Inhibitors of Phosphatidylinositol-specific Phospholipase C with Myo-inositol Scaffold.

Abstract

Background: Phosphatidylinositol-specific phospholipase C (PI-PLC) enzymes catalyze the conversion of phosphatidylinositol-4,5-bisphosphate into the second messengers diacylglycerol and inositol- 1,4,5-trisphosphate, both of which play crucial roles in regulating biochemical processes. Despite the wellestablished link between elevated PI-PLC activity and pathophysiological conditions, no PI-PLC inhibitors are currently in clinical development. Moreover, existing inhibitors demonstrate only limited potency.

Objective: Due to the structural similarity with known inhibitors with a myo-inositol backbone, DL-1-Ododecylsulfonyl- myo-inositol-3,5-bisphosphate, designated as acid sphingomyelinase inhibitor, and derivatives thereof should be tested for inhibition of PI-PLC activity.

Methods: The newly synthesized compounds were evaluated for their ability to inhibit PI-PLC activity in porcine platelet lysate and porcine brain homogenate, as well as their inhibitory potency against the recombinant isoenzymes PLCγ1 and PLCγ2. The assay measured the release of diacylglycerol from L-α- phosphatidylinositol using HPLC coupled with MS detection. Furthermore, the specificity of selected compounds was assessed by determining their inhibitory potency against other surface-active enzymes through HPLC-based assays.
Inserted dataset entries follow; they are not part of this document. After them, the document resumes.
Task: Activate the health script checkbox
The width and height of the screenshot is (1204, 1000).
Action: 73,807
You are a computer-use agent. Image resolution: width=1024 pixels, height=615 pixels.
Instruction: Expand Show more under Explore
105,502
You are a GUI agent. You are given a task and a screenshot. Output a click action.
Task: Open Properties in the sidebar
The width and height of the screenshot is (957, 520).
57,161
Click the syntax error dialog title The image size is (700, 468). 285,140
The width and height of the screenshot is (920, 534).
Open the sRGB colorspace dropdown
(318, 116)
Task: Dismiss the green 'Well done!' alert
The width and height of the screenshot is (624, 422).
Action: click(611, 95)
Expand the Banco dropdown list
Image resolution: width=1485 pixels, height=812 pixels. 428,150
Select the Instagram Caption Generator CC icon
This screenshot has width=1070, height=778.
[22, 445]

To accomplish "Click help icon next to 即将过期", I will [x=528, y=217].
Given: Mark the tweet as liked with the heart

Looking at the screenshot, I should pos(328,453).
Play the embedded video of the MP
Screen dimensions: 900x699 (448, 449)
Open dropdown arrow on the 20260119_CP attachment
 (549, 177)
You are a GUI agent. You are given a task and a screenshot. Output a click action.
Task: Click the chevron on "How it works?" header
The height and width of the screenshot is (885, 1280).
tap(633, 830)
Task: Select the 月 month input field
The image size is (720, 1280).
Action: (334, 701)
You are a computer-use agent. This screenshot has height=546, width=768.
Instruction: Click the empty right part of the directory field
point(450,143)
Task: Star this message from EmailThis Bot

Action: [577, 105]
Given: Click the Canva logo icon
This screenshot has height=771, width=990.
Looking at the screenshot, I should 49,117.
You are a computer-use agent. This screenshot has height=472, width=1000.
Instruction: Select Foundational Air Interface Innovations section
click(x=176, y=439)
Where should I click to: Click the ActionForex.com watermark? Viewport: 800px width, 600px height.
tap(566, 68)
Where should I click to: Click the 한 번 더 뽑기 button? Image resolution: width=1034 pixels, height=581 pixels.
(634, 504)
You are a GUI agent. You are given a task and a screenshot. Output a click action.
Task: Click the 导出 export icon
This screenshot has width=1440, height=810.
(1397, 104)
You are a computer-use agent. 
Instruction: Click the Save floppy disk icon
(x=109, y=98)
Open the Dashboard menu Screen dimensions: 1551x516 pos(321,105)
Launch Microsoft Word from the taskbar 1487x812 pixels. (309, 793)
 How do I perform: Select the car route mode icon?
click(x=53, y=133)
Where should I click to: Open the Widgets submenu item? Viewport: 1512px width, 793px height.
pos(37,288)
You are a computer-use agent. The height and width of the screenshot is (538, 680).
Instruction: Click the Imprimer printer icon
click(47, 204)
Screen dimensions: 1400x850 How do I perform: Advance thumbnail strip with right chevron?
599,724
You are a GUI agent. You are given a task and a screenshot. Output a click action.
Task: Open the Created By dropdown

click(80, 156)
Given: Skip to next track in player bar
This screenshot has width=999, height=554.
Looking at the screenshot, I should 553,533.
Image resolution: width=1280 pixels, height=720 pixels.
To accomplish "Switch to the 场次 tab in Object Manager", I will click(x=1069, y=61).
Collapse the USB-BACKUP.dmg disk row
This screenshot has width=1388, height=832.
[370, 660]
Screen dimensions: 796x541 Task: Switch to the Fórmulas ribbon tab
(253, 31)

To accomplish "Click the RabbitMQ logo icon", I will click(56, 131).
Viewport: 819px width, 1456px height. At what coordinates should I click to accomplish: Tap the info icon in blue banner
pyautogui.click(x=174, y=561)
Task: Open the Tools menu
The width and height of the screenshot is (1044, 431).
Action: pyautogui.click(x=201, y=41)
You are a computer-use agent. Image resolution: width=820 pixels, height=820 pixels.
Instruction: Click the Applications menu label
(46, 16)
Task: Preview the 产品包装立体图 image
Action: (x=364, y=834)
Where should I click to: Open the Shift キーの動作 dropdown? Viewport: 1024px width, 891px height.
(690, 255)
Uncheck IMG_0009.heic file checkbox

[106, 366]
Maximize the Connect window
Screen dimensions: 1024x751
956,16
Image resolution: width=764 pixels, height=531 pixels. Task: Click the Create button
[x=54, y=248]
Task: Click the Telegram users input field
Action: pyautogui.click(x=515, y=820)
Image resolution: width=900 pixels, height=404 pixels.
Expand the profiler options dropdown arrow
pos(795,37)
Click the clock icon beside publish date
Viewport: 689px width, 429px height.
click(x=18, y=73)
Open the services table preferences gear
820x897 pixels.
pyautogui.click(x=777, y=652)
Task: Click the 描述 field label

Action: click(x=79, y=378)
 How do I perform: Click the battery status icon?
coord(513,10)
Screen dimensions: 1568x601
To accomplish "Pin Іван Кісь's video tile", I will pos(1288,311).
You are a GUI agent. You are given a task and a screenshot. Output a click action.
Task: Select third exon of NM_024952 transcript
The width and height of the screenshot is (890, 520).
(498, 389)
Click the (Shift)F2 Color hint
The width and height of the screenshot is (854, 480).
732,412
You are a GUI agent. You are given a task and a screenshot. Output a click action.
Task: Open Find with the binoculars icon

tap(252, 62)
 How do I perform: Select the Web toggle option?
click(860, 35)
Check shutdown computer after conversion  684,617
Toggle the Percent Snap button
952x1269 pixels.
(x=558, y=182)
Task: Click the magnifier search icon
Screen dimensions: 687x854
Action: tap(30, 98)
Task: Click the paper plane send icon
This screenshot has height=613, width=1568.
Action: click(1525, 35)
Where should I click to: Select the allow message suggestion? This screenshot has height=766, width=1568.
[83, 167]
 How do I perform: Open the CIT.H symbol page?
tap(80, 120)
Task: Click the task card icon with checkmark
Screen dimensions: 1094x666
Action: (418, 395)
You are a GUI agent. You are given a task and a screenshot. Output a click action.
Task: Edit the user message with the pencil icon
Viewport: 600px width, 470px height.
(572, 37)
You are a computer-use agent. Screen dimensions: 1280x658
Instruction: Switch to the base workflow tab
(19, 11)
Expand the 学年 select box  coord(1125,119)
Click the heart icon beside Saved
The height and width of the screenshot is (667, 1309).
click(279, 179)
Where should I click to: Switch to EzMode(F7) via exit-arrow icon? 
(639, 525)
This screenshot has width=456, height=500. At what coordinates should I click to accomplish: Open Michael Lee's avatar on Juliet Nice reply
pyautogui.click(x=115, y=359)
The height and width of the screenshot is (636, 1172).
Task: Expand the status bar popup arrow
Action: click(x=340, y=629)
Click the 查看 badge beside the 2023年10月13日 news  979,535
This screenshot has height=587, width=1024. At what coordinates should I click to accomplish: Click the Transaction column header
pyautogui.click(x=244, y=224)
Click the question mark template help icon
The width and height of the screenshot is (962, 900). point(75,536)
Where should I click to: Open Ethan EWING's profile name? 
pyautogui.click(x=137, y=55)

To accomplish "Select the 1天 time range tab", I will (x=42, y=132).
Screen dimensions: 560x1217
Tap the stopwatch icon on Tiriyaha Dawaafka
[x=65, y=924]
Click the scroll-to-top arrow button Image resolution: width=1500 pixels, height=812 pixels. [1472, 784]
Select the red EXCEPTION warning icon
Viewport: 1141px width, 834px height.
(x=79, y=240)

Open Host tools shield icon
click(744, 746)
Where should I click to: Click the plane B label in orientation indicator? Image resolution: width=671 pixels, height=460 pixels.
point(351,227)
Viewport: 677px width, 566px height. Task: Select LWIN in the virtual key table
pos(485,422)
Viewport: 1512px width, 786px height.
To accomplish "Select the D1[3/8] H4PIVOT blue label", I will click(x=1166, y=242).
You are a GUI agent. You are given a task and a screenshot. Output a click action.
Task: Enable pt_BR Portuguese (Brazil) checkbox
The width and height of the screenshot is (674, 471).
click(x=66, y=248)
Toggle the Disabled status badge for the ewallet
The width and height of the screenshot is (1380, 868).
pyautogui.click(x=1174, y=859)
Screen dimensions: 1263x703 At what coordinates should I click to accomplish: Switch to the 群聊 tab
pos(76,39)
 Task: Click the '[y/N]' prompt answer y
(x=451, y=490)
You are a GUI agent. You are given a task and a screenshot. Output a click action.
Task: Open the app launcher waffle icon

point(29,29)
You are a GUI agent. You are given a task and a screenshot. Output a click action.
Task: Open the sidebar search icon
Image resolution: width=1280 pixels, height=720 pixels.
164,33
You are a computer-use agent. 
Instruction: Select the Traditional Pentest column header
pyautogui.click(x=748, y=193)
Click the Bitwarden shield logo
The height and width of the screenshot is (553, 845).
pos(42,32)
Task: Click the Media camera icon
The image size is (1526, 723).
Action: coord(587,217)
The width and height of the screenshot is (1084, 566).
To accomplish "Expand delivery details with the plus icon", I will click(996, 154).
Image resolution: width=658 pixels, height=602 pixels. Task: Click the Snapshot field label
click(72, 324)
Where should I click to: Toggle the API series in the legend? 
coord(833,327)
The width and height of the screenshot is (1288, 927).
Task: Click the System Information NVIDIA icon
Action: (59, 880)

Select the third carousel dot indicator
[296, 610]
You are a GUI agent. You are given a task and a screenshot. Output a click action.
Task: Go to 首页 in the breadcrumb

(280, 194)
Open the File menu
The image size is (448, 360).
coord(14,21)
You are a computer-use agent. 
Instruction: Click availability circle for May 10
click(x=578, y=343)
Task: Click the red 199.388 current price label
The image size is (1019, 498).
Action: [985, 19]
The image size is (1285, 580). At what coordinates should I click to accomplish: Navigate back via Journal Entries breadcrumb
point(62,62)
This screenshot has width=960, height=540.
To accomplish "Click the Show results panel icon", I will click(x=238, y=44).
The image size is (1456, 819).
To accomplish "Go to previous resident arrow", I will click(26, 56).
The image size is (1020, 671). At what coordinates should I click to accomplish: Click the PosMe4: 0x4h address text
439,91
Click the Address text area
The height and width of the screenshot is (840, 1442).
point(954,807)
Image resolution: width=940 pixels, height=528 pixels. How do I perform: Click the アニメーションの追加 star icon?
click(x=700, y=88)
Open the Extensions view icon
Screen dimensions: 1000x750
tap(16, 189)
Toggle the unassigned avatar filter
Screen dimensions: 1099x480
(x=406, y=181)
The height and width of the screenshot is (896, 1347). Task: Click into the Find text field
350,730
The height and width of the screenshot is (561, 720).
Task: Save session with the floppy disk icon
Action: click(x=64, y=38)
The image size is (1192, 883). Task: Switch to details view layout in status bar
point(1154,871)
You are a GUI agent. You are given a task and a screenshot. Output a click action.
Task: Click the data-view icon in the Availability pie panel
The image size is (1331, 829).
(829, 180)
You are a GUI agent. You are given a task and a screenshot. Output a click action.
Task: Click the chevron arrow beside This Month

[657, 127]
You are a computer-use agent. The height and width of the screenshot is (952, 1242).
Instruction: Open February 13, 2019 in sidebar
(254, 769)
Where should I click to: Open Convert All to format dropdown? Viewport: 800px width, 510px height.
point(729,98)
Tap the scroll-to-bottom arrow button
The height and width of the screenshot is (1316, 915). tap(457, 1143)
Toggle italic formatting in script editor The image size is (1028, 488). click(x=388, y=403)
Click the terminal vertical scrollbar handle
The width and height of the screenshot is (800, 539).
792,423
Results: It was found that DL-1-O-dodecylsulfonyl-myo-inositol-3,5-bisphosphate inhibits PI-PLC activity at micromolar concentrations. However, its maximum achievable inhibitory effect was limited to approximately 70%. Through structural modifications, inhibitors were developed that led to near complete inhibition of PIPLC activity. The study also revealed that the alleged PI-PLC inhibitor U73122, still frequently cited in the literature to demonstrate PI-PLC involvement in biochemical processes, is unsuitable for this purpose. Consistent with observations by others, its inhibitory activity in bionucleophile-containing cell or tissue preparations was found to be significantly lower than its activity against purified PI-PLC enzymes. Additionally, U73122 was shown to inhibit other enzymes, such as cytosolic phospholipase A2α, fatty acid amide hydrolase, and monoacylglycerol lipase, which, like PI-PLC, metabolize lipophilic substrates. In contrast, the newly developed myo-inositol derivatives exhibited reduced sensitivity to bionucleophiles and significantly improved selectivity against the tested surface-active enzymes compared to U73122.

Conclusion: New compounds exhibiting significant inhibitory activity against PI-PLC have been identified. The findings could prove valuable in the development of clinically applicable PI-PLC inhibitors, particularly for the treatment of cancer. Additionally, the myo-inositol derivatives developed demonstrated greater suitability for studying PI-PLC's role in physiological processes in tissue homogenates compared to the maleimide derivative U73122, which is commonly used for this purpose in scientific research. This advantage arises from the fact that U73122 is a non-specific 'pan-assay interference compound' (PAIN).